Like most of his movies, Christopher Nolan’s “Interstellar” is about the conflict between human weakness and human ambition. Whether it’s an amnesiac tracking a killer, a troubled billionaire dressing as a bat to wipe out injustice, or the last remnants of mankind seeking a new Earth, what we want to do is often far greater than what we’re capable of.

Some Nolan characters brood and beat themselves up over these shortcomings (I can easily imagine Nolan being the same way), but Cooper, the protagonist in “Interstellar,” is more of an optimist. He’d almost have to be, being played by Matthew McConaughey. Cooper named his daughter after Murphy’s Law (“Anything that can go wrong will go wrong”) because he sees it as an affirmation: “Whatever CAN happen, WILL happen!” Late in the film, in a bit of dialogue that’s almost thrown away yet seems to encapsulate the whole thing, he calls for a course of action and is told, “It’s not possible.” His response: “No, it’s necessary.”

“Interstellar” is hugely ambitious, a 169-minute sci-fi adventure that takes old tropes (space travel, alien planets) and applies fresh new studio money to them. Visually, it’s a triumph. Nolan and his team (including cinematographer Hoyte Van Hoytema) use seamless special effects and models to create an awe-inspiring view of the solar system and beyond. They even manage to convey a four-dimensional concept in three dimensions (well, 3D for the characters; 2D for us), just the sort of mechanical wizardry you’d expect from the guy who made cities collapse on themselves in “Inception” merely as a visual aid.

But like so many Nolan characters, “Interstellar” (which he co-wrote with his brother Jonathan) bites off more than it can chew and comes up frustratingly short.

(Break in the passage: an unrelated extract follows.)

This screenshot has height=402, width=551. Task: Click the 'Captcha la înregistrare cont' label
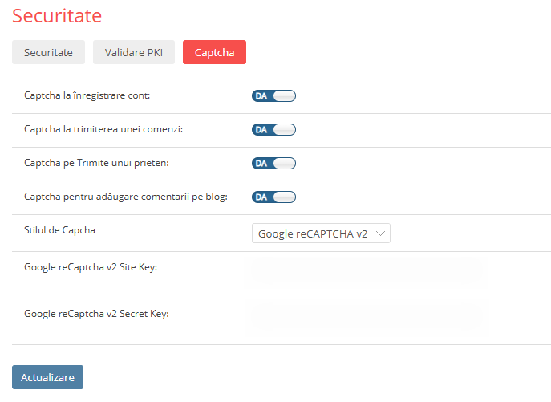pos(87,95)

We’re supposed to feel a strong emotional connection to the story (perhaps a first for Nolan, who’s usually stark and unsentimental), and all the elements are in place to make it happen … and then it never quite does. Instead, we have a film that’s often fascinating, sometimes thrilling, sometimes tedious, but always strangely aloof, despite its best efforts. The movie’s easy to admire, hard to love.

Cooper and his kids, science-minded Murph (Mackenzie Foy) and undefined Tom (Timothee Chalamet), live with their grandfather (John Lithgow) on a dusty farm a few generations from now. After being decimated by famine and drought, what’s left of the population is rebuilding society, hoping it’s not too late for Earth to be made habitable. (There’s that optimism again!) Meanwhile, NASA types played by Michael Caine, Anne Hathaway, Wes Bentley, and David Gyasi have been working on a secret plan to find a suitable new planet, aided by a wormhole out near Saturn that’ll get you to another galaxy lickety-split. Cooper, once the military’s best pilot, is tapped to lead the expedition to determine which (if any) of the newly discovered planets will work.

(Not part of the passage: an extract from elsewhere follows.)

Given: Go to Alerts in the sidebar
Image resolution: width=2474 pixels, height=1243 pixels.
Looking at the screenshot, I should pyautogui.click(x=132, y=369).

So … SPACE ADVENTURE! That means cryo-sleep, deceptively analog-looking robots, and weighty conversations about dimensions, limited resources, and Einstein’s Theory of Relativity. Time works differently near a wormhole, you know. A few hours out here could be years back on Earth. It’s a reversal of McConaughey’s famous line from “Dazed & Confused”: the people on Earth get older while he stays the same age. And it matters because Cooper wants to return home before his children have lived out their lives.

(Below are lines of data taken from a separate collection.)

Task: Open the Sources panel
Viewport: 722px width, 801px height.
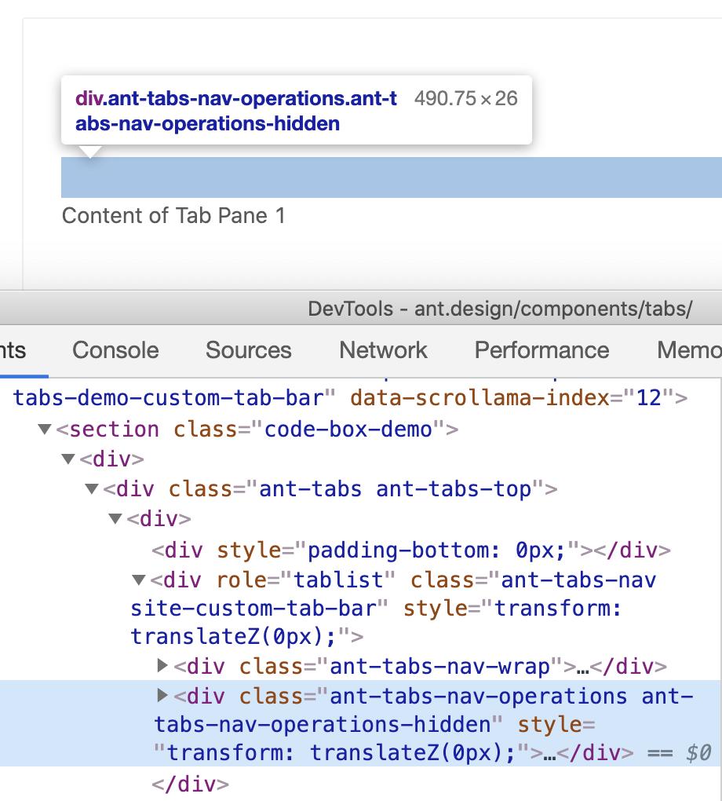Action: pyautogui.click(x=248, y=350)
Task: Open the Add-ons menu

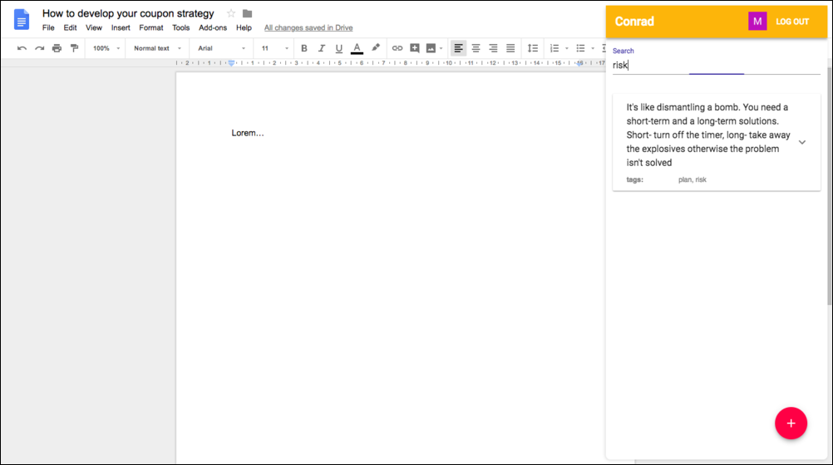Action: 213,27
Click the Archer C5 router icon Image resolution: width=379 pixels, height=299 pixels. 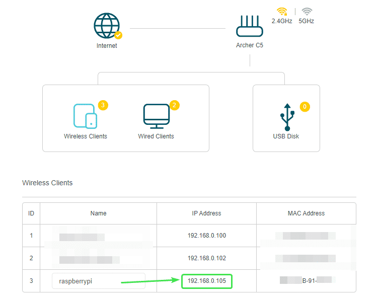250,26
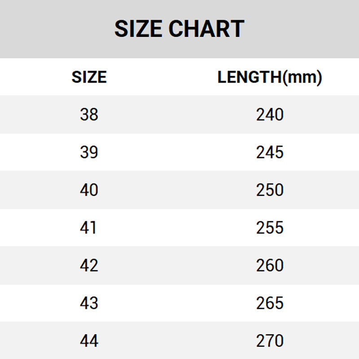The image size is (359, 359).
Task: Click the 250 length value
Action: [x=270, y=190]
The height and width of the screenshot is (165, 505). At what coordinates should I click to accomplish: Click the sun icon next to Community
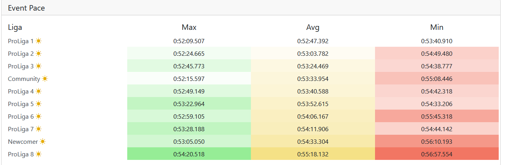point(45,79)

Nolan periodically intercuts between the action with Cooper and his fellow astronauts and the scene back on Earth, where time has indeed passed and Cooper’s children Tom and Murph have grown up into Casey Affleck and Jessica Chastain. The parallel stories and themes (stubbornness, frailty, hubris) add depth, but it’s undercut by the curious neglect of Tom as a character, leaving him as dead weight. Why give Cooper two children when you only needed him to have one?

Missteps like this are disappointing because when “Interstellar” is good, it’s magnificent. The action scenes set on alien planets are exhilarating, outer space looks gorgeously vast, and the idea of love being a powerful force in the universe is ennobling. This is certainly the most humanistic movie Nolan has made, the one that feels closest to the real emotions of actual people. But it’s still off the mark, a sci-fi spectacle full of fine, teary-eyed performances but powered by a cold, mechanical heart.

B- (2 hrs., 49 min.; PG-13, a little profanity, an F-bomb, perilous sci-fi action.)